» INSTRUÇÕES DE TRABALHO
1 - Extraia do texto sobre a história do Kung Fu, sem qualquer alteração, o trecho que começa nas palavras "Em 1959, o Kung" e termina logo após as palavras "lutador se destacava.".
2 - Traduza para o inglês a seguinte frase do texto sobre a história do Kung Fu: "Em 1959, o Kung Fu começou a ser ensinado para os ocidentais, tornando a arte progressivamente mais popular em âmbito mundial."
3 - Prossiga com a redação do texto sobre a história do Kung Fu a partir do ponto em que ele se encerra.

Em 1949, o líder comunista Mao Tse Tung tomou o poder e muitos mestres de Kung Fu, por motivos políticos, emigraram para Taiwan ou para Hong Kong, protetorado britânico na época. Neste ano, ocorreu a fundação da República Popular da China, que, constituiu um apoio ao resgate das artes marciais chinesas e uma oportunidade para promover o Kung Fu e incentivar o resgate dos velhos métodos de luta do país. E em 1950, grupos de mestres foram formados com estímulo do governo para criar um esporte tipicamente chinês, o que deu origem ao então chamado Wushu Moderno.
Em 1959, o Kung Fu começou a ser ensinado para os ocidentais, tornando a arte progressivamente mais popular em âmbito mundial. No Brasil, esta transmissão de conhecimentos e técnicas começou a partir deste mesmo ano, com a chegada dos primeiros mestres chineses vindos de Cantão (província do sul da China) e de Hong Kong, dentre eles, Wong Sun Keung, Chan Kowk Wai e Chiu Ping Lok. Em 1965, Bruce Lee vai aos Estados Unidos e reforça o impulso já existente para tornar a arte marcial chinesa mais conhecida por intermédio do cinema, mídia em que o ator e lutador se destacava.

» EXTRATO DE DADOS
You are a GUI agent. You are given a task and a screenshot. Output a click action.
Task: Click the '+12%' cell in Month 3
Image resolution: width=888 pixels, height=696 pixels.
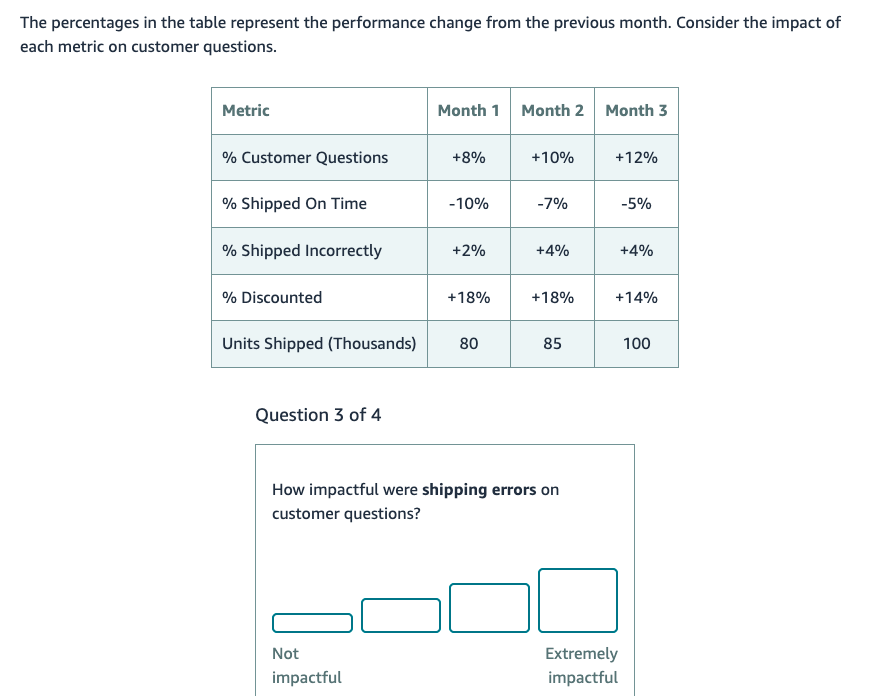pyautogui.click(x=636, y=157)
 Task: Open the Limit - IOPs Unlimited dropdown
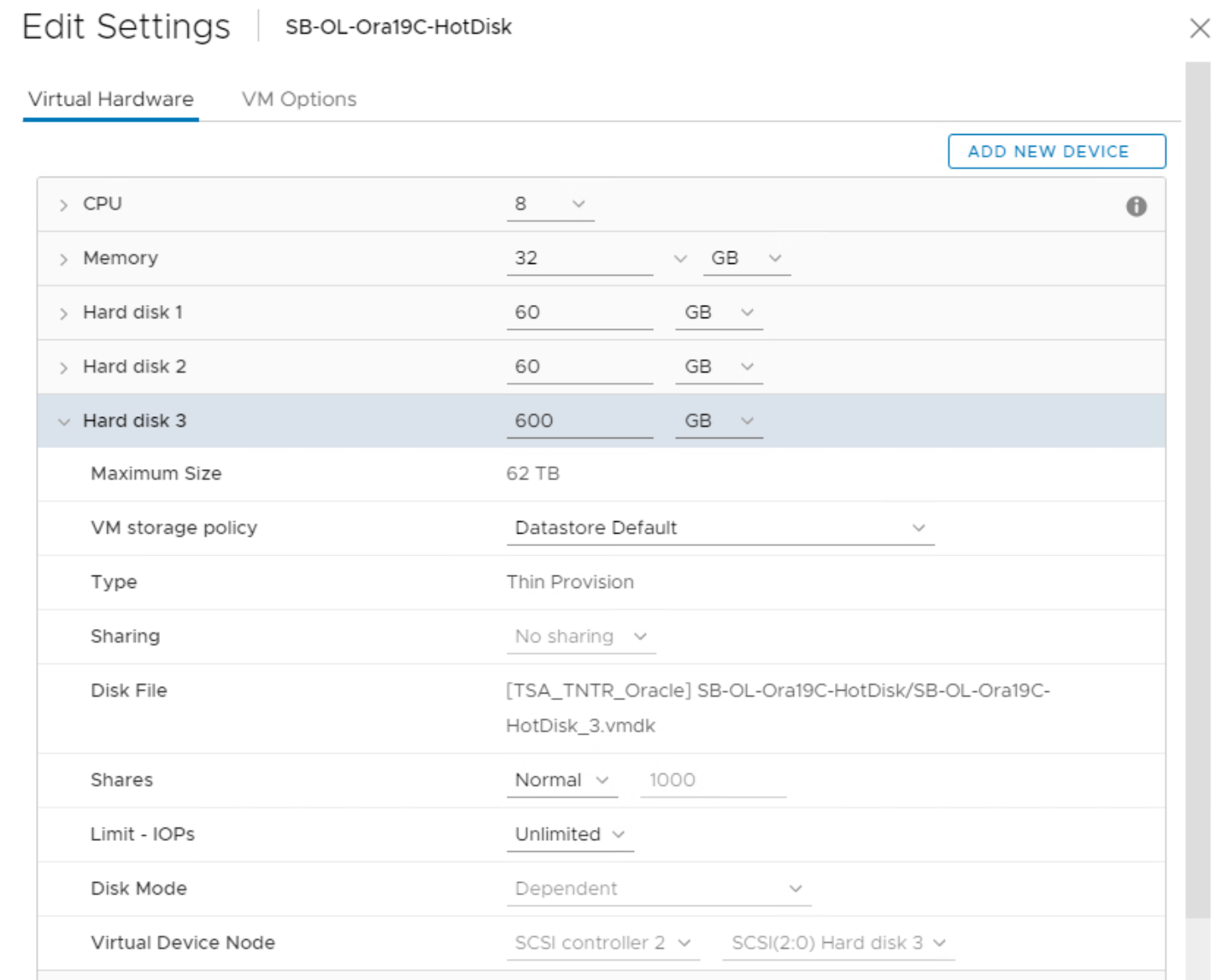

» RESPOSTAS POR ITEM
1 -
Em 1959, o Kung Fu começou a ser ensinado para os ocidentais, tornando a arte progressivamente mais popular em âmbito mundial. No Brasil, esta transmissão de conhecimentos e técnicas começou a partir deste mesmo ano, com a chegada dos primeiros mestres chineses vindos de Cantão (província do sul da China) e de Hong Kong, dentre eles, Wong Sun Keung, Chan Kowk Wai e Chiu Ping Lok. Em 1965, Bruce Lee vai aos Estados Unidos e reforça o impulso já existente para tornar a arte marcial chinesa mais conhecida por intermédio do cinema, mídia em que o ator e lutador se destacava.

2 - In 1959, Kung Fu began to be taught to Westerners, making the art progressively more popular worldwide.

3 -
Atualmente, na China continental, o Kung Fu tem recebido características desportivas, onde o aspecto competitivo é altamente enfatizado. Não obstante, a prática tradicional do Kung Fu tem sido preservada.
O KUNG FU NO BRASIL
A partir do ano de 1959, desembarcaram no Brasil os primeiros Grão-mestres chineses, vindos de Cantão (província do Sul da China) e de Hong Kong. Estes iniciaram os ensinamentos com muita dificuldade, principalmente devido à língua e à cultura brasileira, primeiramente em casas com aulas particulares, depois em centros comunitários e, finalmente, abrindo as próprias academias. Os pioneiros no Brasil foram os Grão-mestres Wong Sun Keung (Tai Chi Chuan), Chan Kowk Wai (Shaolin do Norte - Bak Siu Lum) e Chiu Ping Lok (Fei Hok Phai).
Em 1971, chegou a São Paulo o Mestre Li Wing Kay, do estilo Garra de Águia (Ien Jiao Fan Tzi). Em 1979, chegou o Mestre Li Hon Ki, dos estilos Hung Gar e Wing Chun. Em 1980, o estilo Shen She Chuen (Punho da Serpente Divina) começa a ser ministrado no Brasil, sob a supervisão do Mestre Hu Chao Tien, filho do Mestre Hu Shi Wen.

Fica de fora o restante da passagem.